In meteorology the knowledge of raindrop size distributions is an important prerequisite in calculating related effects such as rainfall amount at ground or in evaluating remote sensing data as measured by meteorological radars, to mention only two applications. The mathematical formulation of a raindrop size spectrum as it is mostly used in cloud models is the exponential function of Marshall and Palmer (1948). However, this formulation is unable to reflect the decrease in raindrop size concentration for small raindrops as measured, for example, by Zawadski and de Agostinho Antonio (1988) or to capture some secondary maxima detected by Steiner and Waldvogel (1987). From the fact that the concentration of large raindrops continuously decreases with size, it is inferred that a process exists limiting the size of large raindrops. This implies that by some mechanism the drops break up whereby (small) fragment drops are released, which are then redistributed among a pre-existing drop spectrum. Consequently it can be expected that the modification of the drop spectrum in the manner described may have a strong impact on those cloud microphysical processes in which drops of any size are involved. Clearly this affects all types of clouds since very large drops, which are candidates for possible breakup, may be formed by pure coagulation (favorably in warm tropical clouds) or by melting of large ice particles occurring in mixed-phase midlatitude clouds.

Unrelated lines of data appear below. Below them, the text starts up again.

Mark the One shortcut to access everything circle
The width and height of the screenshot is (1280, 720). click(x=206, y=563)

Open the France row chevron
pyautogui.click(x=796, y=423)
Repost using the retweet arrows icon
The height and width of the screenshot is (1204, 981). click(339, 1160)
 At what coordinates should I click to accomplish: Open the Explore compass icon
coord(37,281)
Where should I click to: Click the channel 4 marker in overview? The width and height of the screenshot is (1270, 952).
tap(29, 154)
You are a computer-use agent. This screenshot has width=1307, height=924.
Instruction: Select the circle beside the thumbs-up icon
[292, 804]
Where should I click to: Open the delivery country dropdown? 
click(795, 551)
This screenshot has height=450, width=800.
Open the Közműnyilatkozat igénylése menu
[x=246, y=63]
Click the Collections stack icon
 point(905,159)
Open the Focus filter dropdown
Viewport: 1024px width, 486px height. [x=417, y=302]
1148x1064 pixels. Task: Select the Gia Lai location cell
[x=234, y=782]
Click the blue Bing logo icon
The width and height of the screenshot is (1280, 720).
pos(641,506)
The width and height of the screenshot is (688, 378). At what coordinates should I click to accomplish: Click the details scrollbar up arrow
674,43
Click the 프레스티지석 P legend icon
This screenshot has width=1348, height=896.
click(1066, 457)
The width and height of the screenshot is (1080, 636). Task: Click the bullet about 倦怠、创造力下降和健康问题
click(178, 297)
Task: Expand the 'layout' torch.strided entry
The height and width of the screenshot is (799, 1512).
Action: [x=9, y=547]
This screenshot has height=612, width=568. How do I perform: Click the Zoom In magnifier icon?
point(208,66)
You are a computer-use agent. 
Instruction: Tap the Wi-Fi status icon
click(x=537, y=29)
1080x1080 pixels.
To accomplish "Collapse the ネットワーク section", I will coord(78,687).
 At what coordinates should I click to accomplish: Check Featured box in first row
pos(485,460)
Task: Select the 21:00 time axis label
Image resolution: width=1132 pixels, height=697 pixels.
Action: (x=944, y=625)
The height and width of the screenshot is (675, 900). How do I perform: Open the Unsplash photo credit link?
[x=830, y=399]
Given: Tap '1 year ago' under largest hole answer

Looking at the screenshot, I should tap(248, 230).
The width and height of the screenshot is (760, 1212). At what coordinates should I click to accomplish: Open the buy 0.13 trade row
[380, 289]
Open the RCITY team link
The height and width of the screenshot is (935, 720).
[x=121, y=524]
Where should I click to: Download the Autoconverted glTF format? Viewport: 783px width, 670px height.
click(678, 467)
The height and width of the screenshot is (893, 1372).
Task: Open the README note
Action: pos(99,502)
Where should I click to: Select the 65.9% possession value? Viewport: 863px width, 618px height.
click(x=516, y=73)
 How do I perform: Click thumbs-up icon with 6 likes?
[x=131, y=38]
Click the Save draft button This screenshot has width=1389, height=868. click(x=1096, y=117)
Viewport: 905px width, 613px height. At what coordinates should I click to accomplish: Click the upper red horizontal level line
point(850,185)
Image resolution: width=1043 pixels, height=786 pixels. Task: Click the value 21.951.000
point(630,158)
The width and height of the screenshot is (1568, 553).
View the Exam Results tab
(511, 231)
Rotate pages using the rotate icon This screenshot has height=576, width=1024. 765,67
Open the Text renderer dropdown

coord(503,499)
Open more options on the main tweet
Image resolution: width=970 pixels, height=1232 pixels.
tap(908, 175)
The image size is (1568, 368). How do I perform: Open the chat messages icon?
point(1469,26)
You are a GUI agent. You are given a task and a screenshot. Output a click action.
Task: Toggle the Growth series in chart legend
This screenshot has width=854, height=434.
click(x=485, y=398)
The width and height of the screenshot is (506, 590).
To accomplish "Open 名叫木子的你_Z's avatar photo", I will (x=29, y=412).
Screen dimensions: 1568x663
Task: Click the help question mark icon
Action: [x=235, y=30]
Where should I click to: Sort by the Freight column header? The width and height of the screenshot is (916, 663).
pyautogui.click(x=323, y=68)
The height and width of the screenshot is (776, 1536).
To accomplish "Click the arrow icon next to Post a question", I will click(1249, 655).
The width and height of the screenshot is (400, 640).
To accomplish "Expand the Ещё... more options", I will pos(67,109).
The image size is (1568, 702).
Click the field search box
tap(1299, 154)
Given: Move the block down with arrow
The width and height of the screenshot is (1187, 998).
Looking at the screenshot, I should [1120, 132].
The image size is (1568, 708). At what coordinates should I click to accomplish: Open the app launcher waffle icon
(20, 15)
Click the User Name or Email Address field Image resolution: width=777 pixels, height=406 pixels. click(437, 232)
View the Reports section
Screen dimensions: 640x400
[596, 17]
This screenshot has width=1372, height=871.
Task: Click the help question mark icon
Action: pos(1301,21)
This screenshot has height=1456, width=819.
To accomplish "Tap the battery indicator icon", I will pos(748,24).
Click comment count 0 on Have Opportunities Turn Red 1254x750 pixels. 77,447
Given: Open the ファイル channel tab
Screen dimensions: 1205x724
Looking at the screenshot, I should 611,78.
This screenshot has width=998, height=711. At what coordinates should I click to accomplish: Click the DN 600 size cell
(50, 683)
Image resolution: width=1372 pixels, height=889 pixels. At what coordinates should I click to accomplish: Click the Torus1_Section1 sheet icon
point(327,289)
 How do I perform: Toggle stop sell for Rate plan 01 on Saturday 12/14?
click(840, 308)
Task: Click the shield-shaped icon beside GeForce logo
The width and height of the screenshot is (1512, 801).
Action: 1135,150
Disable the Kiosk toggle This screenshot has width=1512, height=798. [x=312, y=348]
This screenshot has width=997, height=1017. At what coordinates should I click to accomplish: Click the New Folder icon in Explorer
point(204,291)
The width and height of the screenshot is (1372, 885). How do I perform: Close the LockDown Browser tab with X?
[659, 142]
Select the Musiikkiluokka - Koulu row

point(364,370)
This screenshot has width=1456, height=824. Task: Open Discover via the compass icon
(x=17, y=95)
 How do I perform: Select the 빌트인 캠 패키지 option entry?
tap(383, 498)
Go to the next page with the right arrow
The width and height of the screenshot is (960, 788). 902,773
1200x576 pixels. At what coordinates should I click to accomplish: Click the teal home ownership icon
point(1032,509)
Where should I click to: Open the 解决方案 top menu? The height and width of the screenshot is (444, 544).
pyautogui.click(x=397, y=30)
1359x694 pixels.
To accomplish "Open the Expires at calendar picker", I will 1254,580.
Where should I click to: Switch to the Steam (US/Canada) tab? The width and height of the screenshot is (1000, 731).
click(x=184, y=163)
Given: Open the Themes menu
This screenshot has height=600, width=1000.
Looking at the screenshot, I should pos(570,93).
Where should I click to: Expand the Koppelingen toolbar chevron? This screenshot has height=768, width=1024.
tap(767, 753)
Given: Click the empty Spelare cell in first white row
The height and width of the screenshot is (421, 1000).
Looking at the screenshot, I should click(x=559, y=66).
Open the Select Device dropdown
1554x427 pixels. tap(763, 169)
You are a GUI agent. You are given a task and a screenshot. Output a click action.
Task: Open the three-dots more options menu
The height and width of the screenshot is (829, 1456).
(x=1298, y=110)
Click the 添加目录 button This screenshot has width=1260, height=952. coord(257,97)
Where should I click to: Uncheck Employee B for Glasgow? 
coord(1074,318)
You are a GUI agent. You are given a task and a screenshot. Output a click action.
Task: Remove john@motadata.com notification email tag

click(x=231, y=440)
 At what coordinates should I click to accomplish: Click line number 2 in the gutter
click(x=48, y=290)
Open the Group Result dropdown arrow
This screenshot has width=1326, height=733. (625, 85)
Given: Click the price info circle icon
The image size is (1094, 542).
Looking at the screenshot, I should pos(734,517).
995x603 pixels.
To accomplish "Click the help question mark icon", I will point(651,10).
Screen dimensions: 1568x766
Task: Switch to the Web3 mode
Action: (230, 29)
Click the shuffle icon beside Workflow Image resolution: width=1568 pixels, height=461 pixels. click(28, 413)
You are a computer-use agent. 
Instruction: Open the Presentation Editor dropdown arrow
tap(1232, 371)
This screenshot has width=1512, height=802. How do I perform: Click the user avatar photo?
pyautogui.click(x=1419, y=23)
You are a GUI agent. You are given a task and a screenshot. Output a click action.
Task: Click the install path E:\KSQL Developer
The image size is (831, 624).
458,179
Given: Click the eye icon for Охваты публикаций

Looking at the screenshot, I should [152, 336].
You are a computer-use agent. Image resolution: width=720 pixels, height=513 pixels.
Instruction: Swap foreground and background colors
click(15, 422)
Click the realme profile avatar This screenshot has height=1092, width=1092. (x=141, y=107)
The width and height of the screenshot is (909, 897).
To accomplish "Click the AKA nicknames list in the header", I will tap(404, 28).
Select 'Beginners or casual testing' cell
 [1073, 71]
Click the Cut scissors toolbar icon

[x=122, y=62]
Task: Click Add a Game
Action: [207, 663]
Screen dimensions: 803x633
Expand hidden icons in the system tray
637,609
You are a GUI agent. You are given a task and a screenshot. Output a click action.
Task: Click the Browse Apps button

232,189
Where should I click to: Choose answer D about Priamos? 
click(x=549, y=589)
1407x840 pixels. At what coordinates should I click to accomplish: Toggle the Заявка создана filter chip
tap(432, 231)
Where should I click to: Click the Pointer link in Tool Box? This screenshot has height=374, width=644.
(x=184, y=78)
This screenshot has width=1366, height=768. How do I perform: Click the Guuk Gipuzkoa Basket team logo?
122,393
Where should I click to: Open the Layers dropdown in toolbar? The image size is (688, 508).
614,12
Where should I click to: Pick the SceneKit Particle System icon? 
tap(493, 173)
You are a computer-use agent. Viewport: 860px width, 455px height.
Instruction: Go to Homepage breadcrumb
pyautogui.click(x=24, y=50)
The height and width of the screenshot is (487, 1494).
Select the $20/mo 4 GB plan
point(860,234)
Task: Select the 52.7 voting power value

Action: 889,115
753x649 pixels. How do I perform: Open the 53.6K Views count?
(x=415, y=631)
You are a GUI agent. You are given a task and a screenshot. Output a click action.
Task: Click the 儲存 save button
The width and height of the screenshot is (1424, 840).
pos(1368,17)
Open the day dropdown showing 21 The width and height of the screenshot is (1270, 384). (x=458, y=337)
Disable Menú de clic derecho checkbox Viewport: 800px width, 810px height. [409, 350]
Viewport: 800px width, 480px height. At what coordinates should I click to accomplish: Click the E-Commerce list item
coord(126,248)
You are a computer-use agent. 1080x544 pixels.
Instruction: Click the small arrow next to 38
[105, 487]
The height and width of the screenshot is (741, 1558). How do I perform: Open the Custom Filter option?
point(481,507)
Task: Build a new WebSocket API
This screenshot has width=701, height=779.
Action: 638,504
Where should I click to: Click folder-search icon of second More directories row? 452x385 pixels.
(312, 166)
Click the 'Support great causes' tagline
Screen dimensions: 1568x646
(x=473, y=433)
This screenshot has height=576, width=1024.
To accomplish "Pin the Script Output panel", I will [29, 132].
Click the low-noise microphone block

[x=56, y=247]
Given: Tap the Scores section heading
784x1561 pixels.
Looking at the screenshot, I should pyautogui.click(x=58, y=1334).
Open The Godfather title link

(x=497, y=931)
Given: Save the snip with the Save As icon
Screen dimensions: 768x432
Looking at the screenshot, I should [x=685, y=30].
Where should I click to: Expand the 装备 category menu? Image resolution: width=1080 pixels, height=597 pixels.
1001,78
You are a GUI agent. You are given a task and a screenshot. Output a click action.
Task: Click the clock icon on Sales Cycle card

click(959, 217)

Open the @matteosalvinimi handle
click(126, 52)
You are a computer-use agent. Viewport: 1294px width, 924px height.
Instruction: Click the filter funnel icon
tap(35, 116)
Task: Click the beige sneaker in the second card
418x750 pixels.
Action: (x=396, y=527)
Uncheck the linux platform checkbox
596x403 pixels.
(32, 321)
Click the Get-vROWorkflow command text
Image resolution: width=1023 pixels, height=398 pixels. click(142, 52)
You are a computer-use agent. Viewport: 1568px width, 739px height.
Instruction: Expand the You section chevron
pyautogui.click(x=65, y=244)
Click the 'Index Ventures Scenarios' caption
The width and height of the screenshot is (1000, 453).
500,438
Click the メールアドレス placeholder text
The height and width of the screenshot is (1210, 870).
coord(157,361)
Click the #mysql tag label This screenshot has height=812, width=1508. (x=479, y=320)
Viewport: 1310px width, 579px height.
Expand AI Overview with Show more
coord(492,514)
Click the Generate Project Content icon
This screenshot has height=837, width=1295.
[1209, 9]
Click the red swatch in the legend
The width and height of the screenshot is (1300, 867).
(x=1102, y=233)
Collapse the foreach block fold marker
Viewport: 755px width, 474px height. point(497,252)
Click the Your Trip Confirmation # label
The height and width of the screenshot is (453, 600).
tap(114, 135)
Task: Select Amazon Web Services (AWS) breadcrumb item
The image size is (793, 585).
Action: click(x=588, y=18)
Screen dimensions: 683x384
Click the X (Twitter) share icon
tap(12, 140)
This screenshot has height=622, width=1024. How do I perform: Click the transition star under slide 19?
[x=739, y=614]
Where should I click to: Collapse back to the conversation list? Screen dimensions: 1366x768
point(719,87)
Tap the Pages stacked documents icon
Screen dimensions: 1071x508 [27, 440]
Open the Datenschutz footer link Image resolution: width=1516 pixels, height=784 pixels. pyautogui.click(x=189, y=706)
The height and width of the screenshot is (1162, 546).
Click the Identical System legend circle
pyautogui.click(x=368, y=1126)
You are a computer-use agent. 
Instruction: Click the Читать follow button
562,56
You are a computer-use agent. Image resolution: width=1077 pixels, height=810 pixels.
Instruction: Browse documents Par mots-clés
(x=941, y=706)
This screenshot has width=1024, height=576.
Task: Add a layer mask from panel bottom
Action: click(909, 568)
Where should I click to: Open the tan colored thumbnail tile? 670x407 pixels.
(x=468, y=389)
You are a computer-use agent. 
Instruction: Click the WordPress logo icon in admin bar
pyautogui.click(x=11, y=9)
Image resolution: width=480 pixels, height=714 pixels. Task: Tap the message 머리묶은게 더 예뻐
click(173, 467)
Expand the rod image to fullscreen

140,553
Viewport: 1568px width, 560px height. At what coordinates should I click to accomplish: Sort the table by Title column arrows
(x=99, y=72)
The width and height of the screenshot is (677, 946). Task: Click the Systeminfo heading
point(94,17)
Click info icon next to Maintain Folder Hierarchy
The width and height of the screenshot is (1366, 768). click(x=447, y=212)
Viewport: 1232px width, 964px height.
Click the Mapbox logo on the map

Two disintegration mechanisms are commonly assumed to be responsible for breakup: hydrodynamic breakup and collision-induced breakup. With regard to single large drops, hydrodynamic breakup can take place (Pruppacher and Klett 1997), a parameterization of which has been given by Srivastava (1971). However, the most often supposed mechanism to effectively limit the sizes of large drops is collision-induced breakup (Hu and Srivastava 1995). This breakup mechanism has been thoroughly investigated by means of laboratory experiments decades ago. The most comprehensive analysis was performed by Low and List (1982a, hereafter LL82a). They provided parameterizations of coalescence efficiencies of large colliding drops as well as parameterizations of fragment size distributions (Low and List 1982b, hereafter LL82b). As pointed out in Schlottke et al. (2010, hereafter Part I), LL82a investigated only a very limited number of drop pairs and thus their results rely on a very weak basis.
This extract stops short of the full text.